**Page extract:**
AstraZeneca Inc. announced Friday that regulators are letting it resume testing of its COVID-19 vaccine candidate in the U.S.
Testing of the vaccine was halted worldwide early last month because of a British study volunteer’s illness. Studies have already resumed in other countries, and the British drugmaker said the Food and Drug Administration gave the company the go-ahead Friday to resume U.S. testing.
The AstraZenca vaccine, developed with Oxford University, is one of several coronavirus vaccine candidates in final-stage testing around the world.
The drugmaker said it was allowed to resume testing after the FDA “reviewed all safety data from trials globally and concluded it was safe to resume the trial.”
The company said that testing has already resumed in the United Kingdom, Brazil, South Africa and Japan.
Such temporary halts of drug and vaccine testing are relatively common, because in research involving thousands of participants, some are likely to fall ill. Putting a study on hold allows researchers to investigate whether an illness is a side effect or a coincidence.
AstraZeneca’s study in the U.S. involves 30,000 people, with some getting the vaccine and others a dummy shot.
Testing was stopped after one participant in the United Kingdom developed severe neurological symptoms consistent with a rare inflammation of the spinal cord called transverse myelitis. It was the second hold in AstraZeneca testing.
Meanwhile, Brazil’s health regulator has authorized the import from China of a potential vaccine against the coronavirus, just days after President Jair Bolsonaro insisted he wouldn’t allow doses to be shipped from the Asian nation.
The health regulator, Anvisa, said in a statement Friday that Sao Paulo state’s Butantan Institute can import 6 million doses of the CoronaVac shot that Chinese biopharmaceutical firm Sinovac is developing. The potential vaccine cannot be administered to Brazilians as it isn’t yet approved locally, the statement said.

**Stored data entries:**
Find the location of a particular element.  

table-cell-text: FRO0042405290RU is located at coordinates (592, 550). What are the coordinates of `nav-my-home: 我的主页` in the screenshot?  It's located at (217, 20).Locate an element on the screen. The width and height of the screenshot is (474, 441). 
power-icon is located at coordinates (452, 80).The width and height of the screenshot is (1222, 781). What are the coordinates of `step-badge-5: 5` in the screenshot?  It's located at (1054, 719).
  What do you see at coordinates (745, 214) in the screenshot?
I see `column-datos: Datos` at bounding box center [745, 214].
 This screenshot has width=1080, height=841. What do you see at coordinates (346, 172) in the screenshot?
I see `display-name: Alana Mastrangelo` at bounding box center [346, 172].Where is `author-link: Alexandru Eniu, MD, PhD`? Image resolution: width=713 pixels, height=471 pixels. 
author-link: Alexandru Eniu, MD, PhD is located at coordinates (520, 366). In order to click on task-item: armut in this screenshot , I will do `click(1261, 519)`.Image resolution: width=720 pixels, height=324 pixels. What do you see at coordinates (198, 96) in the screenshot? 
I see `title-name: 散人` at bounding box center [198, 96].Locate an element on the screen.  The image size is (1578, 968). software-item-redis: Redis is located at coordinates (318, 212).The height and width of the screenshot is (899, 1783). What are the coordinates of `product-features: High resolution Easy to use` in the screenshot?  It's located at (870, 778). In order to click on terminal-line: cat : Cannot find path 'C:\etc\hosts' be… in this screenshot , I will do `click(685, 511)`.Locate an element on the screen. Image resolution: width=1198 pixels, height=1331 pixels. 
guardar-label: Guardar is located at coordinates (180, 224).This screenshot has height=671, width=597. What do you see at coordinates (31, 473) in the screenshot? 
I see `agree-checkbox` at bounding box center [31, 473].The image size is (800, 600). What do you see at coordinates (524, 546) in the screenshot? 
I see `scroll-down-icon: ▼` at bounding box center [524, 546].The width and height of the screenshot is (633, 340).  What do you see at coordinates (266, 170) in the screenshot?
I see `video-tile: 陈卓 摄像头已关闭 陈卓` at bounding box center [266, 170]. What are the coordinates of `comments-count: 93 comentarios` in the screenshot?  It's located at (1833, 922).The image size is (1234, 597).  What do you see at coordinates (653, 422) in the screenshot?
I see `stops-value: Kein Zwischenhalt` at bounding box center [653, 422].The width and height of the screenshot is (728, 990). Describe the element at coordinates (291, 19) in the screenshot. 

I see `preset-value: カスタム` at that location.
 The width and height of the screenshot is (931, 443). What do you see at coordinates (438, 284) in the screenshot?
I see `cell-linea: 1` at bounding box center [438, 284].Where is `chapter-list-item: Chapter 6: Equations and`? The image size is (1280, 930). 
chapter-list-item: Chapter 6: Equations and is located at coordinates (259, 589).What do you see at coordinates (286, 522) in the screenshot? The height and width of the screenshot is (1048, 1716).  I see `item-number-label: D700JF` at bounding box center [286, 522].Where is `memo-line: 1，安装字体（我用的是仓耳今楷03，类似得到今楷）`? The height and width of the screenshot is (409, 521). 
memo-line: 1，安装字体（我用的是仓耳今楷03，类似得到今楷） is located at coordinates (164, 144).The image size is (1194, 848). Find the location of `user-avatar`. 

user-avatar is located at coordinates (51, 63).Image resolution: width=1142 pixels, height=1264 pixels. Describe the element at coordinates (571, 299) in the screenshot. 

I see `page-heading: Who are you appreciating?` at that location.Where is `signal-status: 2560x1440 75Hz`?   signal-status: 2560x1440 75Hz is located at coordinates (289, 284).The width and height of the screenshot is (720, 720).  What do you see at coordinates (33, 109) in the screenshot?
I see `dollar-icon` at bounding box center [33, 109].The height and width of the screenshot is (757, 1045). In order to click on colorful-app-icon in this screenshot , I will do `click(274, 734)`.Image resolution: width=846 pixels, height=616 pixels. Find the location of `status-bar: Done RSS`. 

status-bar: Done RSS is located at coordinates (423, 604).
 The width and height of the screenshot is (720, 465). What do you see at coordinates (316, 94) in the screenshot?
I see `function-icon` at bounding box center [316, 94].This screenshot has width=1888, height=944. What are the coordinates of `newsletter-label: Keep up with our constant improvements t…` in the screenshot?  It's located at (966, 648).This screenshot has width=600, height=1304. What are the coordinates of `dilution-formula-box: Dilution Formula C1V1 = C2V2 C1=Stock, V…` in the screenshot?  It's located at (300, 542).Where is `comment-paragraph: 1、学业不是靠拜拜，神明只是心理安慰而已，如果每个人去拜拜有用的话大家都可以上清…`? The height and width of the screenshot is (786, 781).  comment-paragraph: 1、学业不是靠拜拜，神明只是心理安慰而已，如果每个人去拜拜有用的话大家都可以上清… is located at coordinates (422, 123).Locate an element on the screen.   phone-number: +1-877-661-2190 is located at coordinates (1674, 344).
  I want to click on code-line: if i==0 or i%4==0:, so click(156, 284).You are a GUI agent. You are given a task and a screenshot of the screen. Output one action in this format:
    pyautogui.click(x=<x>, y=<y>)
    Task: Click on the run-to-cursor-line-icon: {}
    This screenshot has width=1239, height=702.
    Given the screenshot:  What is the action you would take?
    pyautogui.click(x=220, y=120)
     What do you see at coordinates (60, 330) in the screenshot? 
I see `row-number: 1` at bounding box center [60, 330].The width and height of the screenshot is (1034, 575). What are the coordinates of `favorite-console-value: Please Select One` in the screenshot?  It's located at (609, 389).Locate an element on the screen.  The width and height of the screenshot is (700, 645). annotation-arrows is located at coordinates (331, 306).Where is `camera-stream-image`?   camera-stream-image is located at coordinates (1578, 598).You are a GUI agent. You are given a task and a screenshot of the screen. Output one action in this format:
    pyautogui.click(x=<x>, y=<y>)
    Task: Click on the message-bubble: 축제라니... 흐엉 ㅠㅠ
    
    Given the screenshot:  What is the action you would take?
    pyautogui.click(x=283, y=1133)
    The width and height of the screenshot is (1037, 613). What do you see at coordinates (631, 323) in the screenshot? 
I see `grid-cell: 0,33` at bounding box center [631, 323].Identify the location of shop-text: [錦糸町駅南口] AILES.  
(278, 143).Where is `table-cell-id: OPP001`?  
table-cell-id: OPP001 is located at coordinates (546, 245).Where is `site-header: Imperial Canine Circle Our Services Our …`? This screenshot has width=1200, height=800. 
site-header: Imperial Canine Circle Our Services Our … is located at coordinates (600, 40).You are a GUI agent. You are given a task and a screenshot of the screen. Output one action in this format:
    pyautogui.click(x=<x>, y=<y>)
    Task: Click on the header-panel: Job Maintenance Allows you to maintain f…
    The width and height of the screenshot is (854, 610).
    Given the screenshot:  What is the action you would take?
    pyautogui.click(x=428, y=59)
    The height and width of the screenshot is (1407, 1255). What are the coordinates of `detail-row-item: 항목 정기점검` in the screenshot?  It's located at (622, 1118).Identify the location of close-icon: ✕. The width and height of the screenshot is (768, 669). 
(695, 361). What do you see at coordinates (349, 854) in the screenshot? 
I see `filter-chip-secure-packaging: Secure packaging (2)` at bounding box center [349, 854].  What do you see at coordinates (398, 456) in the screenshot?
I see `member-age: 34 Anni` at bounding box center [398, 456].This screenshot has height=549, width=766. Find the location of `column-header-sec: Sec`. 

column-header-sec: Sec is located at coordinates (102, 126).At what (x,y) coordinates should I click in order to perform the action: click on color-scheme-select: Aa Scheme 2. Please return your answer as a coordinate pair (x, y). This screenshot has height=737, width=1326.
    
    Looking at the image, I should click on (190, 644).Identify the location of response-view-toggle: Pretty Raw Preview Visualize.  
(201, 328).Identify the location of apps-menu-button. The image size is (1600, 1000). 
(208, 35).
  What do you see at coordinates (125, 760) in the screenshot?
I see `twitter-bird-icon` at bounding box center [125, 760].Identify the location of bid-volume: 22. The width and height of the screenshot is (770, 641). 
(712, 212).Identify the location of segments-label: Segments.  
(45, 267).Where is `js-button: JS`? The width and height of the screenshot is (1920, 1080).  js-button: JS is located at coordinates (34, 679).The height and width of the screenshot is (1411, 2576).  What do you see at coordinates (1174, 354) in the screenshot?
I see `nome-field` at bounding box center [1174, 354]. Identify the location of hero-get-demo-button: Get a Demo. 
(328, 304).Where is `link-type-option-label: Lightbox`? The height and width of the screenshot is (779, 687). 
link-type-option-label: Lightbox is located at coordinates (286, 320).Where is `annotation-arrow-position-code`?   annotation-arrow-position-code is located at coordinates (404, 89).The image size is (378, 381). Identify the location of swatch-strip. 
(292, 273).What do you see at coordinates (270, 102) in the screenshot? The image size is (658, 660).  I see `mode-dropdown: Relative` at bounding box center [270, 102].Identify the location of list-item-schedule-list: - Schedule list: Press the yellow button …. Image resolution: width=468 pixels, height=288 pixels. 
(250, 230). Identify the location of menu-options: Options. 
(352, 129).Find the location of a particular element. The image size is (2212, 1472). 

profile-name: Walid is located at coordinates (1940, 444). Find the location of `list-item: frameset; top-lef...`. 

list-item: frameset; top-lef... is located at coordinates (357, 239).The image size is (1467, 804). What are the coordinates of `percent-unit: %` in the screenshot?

**Task objective:** Transcribe the stretch of the vaccine news article from "The AstraZenca vaccine, developed" through "Africa and Japan.".

**Written reply:**
The AstraZenca vaccine, developed with Oxford University, is one of several coronavirus vaccine candidates in final-stage testing around the world.
The drugmaker said it was allowed to resume testing after the FDA “reviewed all safety data from trials globally and concluded it was safe to resume the trial.”
The company said that testing has already resumed in the United Kingdom, Brazil, South Africa and Japan.